Whether Damages Inadequate

  1. I now turn to consider whether, if there is no injunction granted but the claims of Lend Lease are ultimately vindicated, it will, in all likelihood, suffer irreparable harm for which damages will not be an adequate remedy.

  1. Lend Lease submits that there is an urgent need for this Court to deal with Lend Lease's application so as to prevent Sugar Australia from acting upon the Recourse Notice and drawing the Bank Guarantees. The urgent need arises on the basis that damages will not be an adequate remedy should Sugar Australia draw on the Recourse Notice and it ultimately be found by the Court that it had no entitlement to do so. This is said to be the case for two principal reasons, namely:

(a)            in the circumstances where Sugar Australia has paid up capital of $4 (which is not disputed), where it does not own the land where the Project is being constructed (which is owned by CSR Limited and Wilmar Sugar Pty Ltd.) and where neither of the 2 companies that own its shares are guarantors of its obligations under the Construction Contract, there is a risk that Sugar Australia may dissipate the funds drawn from the Bank Guarantees and will not be in a position to meet an immediate payment of damages. Lend Lease noted that it would appear from an Agency Agreement between Sugar Australia and its undisclosed principals, in particular clause 10.2, that Sugar Australia will be required to call on an indemnity from its undisclosed principals to ensure that it is able to meet any award of damages. However, Lend Lease says that there is no evidence before the Court that the parties to that Agency Agreement, in which the indemnity is found, have agreed to indemnify and hold harmless Sugar Australia in respect of any claims that Lend Lease might hereafter make in the event the Bank Guarantee is drawn upon and Lend Lease's claims for damages in this proceeding are ultimately to be found proven. The hitherto undisclosed principals (namely, Wilmar Sugar Refining Investments Pty Ltd (‘Wilmar’) and Mackay Sugar Limited (‘Mackay’) were only bought to light on the issue of this proceeding; and

(b)            it is claimed that Lend Lease will suffer reputational damage should the Bank Guarantees be drawn upon. In this regard, Lend Lease adduced evidence from the Group Treasurer that should the security issued on behalf of Lend Lease be called, it could impact adversely on Lend Lease Group's reputation and, as a result, the cost and availability of bank guarantee and performance bond facilities to the Lend Lease Group and its subsidiaries (which includes the Plaintiff, Lend Lease). The Chief Operating Officer for Lend Lease provides evidence to similar effect concerning the considerable reputational detriment that Lend Lease Group and Lend Lease will suffer should the Bank Guarantees be drawn upon.
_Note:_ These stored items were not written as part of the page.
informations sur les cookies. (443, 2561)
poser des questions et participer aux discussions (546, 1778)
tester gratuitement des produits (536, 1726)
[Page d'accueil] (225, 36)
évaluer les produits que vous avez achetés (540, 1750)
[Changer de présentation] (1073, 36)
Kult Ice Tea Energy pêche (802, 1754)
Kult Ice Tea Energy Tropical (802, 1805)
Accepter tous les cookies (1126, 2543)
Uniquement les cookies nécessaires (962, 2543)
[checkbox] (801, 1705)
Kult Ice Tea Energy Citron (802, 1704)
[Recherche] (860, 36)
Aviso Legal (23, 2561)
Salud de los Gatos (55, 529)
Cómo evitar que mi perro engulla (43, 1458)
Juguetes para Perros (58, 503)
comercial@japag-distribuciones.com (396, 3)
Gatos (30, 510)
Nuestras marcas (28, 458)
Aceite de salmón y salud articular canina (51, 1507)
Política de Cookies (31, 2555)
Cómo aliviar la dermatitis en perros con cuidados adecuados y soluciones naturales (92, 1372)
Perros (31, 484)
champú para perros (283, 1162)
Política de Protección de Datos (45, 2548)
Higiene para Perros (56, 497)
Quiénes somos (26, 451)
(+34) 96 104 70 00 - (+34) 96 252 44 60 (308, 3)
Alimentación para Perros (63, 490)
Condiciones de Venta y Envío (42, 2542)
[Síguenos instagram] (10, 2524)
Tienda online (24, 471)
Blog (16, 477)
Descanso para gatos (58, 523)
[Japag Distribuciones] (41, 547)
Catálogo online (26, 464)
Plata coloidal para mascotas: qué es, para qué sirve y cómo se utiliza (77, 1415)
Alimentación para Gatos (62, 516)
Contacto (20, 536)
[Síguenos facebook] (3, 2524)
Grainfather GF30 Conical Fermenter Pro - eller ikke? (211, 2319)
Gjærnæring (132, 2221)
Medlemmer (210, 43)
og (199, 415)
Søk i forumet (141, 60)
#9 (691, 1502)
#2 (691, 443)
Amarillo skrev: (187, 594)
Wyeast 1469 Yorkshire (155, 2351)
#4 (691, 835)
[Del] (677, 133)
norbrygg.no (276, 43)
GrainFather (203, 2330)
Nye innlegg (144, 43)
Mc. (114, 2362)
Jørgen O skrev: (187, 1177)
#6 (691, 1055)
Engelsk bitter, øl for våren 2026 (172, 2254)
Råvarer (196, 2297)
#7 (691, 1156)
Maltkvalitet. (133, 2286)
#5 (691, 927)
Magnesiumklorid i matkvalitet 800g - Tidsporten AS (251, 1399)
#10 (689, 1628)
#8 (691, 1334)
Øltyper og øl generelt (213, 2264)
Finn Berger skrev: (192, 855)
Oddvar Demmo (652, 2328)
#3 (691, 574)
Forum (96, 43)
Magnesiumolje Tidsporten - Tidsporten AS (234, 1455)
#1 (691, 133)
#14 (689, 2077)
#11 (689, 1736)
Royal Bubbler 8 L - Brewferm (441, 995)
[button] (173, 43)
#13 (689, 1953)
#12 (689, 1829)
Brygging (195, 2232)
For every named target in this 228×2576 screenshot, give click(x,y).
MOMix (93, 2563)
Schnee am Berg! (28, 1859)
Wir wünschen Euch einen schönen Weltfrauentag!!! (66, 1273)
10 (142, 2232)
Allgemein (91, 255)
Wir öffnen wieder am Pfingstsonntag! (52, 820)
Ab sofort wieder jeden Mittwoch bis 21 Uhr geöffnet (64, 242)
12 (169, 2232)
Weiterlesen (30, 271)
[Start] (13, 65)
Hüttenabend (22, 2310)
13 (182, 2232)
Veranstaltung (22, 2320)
  1. Sugar Australia does not dispute that it has a paid up capital of $4 or that it does not own the land at 265 Whitehall Street Yarraville, Victoria where the refined sugar station is being constructed.

  1. However, Sugar Australia submits on the evidence that Lend Lease has substantial assets. It points to the fact that Lend Lease has adduced no evidence that recourse to security will cause it substantial financial hardship or ruin.

  1. Sugar Australia submits further that in the event that Lend Lease was successful at trial in demonstrating that it was not entitled to have recourse to some or all of the security represented by the Bank Guarantees, Lend Lease would be entitled to make the necessary cash call of the joint venture participants pursuant to the terms of the Agency Agreement and Joint Venture Agreement.

  1. It says further that the Court would be entitled to find that the joint venture participants have more than sufficient assets to meet any judgment that Lend Lease may obtain against it in connection with the security. It points to evidence that as at 31 December 2013, the Sugar Australia Joint Venture (now only comprised by Mackay Sugar Limited (ACN 057463671) (Mackay) and Wilmar Sugar Refining Investments Pty Limited (ACN 057463671) (Wilmar)) had total current and non-current assets of $468, 164, 000. The evidence is that Mackay has a paid up capital of $16,677,093.44 and Wilmar has a paid up capital of $108,760,000.00.

  1. In conclusion, I take the view that if there is no injunction granted but the claims of Lend Lease are ultimately vindicated, it will, in all likelihood, suffer the irreparable harm it claims for which damages will not be an adequate remedy.

Balance of Convenience

  1. In this case I am satisfied that the balance of convenience strongly favours the grant of the injunction to preserve the status quo pending the resolution of the disputes in this proceeding.

  1. I make this finding for 3 principal reasons:

(a)            Lend Lease will in all likelihood suffer significant reputational damage should Sugar Australia cash the Bank Guarantees;

(b)            there is an appreciable risk that Sugar Australia will not be able to satisfy an award of damages should Lend Lease ultimately succeed in its claims against it; and

(c)            in comparison, I am not satisfied that there is likely to be more than minimal inconvenience to Sugar Australia should it be restrained from acting on the Recourse Notice pending the trial of the proceeding.

Orders

  1. Lend Lease offers the usual undertaking as to damages. These orders are made on the giving of that undertaking.

  1. It is ordered that: until the trial of this proceeding or further order, the Defendant, its servants and agents, are restrained from seeking recourse to the two Bank Guarantees provided by the Plaintiff in favour of the Defendant dated 28 June 2007.

  1. Directions will be made on the application of either party as to the further case management of this proceeding, including any necessary directions as to the statement of a question relating to the proper construction of clause 5.2 of the Construction Contract for hearing and determination as a separate trial pursuant to r 47.04 of the Supreme Court (General Civil Procedure) Rules 2005.

  1. I will hear the parties as to the costs of this application for the interlocutory injunction.